The percentage of total 16S rRNA gene sequences dominated by Archaea varied in the three habitats: soils (2.03–17.10%), freshwater biofilms (<0.01–0.16%), and estuary water (0.01–9.39%) (Supplementary Table S2). The archaeal communities were dominated by Thaumarchaeota, Euryarchaeota, Nanoarchaeota, Crenarchaeota, and Diapherotrites (Figure 3). In addition, the relative abundances of these major archaeal groups varied among habitats (Figure 3). Euryarchaeota, Thaumarchaeota and Diapherotrites were more abundant in agriculture soils than in the freshwater biofilms and estuary water (P < 0.01), while Crenarchaeota were more predominant in freshwater biofilms compared to estuary water (P < 0.01) (Figure 3). The proportion of Thaumarchaeota and Nanoarchaeota was significantly different across the three environments and exhibited the same distribution: they were more abundant in soils, than in estuary water, and were even less abundant in freshwater biofilms (P < 0.01) (Figure 3). In total, archaeal communities had the highest relative abundance in soils compared to the other two environments, and the major group was Thaumarchaeota (Figure 3).

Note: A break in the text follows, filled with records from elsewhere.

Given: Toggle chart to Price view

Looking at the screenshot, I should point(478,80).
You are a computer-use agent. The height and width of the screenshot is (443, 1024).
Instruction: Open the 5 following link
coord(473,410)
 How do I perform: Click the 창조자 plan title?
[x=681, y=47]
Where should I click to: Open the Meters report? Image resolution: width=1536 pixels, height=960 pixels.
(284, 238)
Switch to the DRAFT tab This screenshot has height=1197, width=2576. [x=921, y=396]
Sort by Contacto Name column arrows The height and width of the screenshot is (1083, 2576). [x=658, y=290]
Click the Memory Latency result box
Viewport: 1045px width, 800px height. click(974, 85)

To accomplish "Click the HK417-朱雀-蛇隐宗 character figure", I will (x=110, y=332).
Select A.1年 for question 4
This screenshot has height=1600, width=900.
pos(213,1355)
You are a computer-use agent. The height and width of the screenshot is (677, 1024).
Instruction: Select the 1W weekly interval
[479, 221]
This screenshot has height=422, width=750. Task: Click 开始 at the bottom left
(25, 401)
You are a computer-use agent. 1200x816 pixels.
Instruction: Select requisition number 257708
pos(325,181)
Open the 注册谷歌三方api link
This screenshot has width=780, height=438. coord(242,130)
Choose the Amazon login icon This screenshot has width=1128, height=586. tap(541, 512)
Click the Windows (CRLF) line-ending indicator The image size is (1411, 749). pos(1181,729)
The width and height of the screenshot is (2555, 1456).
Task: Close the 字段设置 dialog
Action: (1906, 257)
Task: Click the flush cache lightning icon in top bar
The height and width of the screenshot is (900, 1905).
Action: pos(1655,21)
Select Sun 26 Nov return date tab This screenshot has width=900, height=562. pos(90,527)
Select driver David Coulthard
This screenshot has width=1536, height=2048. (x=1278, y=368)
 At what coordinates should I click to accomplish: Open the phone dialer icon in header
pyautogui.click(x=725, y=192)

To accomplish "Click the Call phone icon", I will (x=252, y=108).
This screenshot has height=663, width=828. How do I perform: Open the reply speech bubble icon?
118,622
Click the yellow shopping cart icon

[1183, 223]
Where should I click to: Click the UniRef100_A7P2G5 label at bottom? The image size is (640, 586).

There was a clear phylogenetic shift of major groups of archaeal communities across three habitats (Supplementary Table S3 and Supplementary Figures S2A–E). For example, within the phylum Thaumarchaeota, Nitrosopumilaceae (ASV3197) dominated the archaeal communities in the Chesapeake Bay, but was essentially absent, or nearly so, in freshwater biofilms and agricultural soil environments. This implies that the organism represented by phylotype ASV3197 is probably a typical estuarine/brackish species. Two other members of Nitrosopumilaceae (ASV54 and ASV64) were dominant in the freshwater biofilms, yet they were nearly undetected in estuary waters. Furthermore, ASV66 (Nitrosotaleaceae) and ASV64 and 57 (Nitrosopumilaceae) were dominant in the soil environments (Supplementary Table S3 and Supplementary Figure S2E). Similar results were also observed in the phylum Euryarchaeota (Supplementary Figure S2C). Two members of Marine Group II (ASV15 and ASV3190) dominated the Euryarchaeota groups in the estuary waters, while one member of Methanobacteriaceae (ASV3189) dominated in the freshwater biofilms. In soils, there were different dominant taxa within Euryarchaeota groups, including 4 members of Thermoplasmata (ASV16, ASV17, ASV19, and ASV21) (Supplementary Table S3).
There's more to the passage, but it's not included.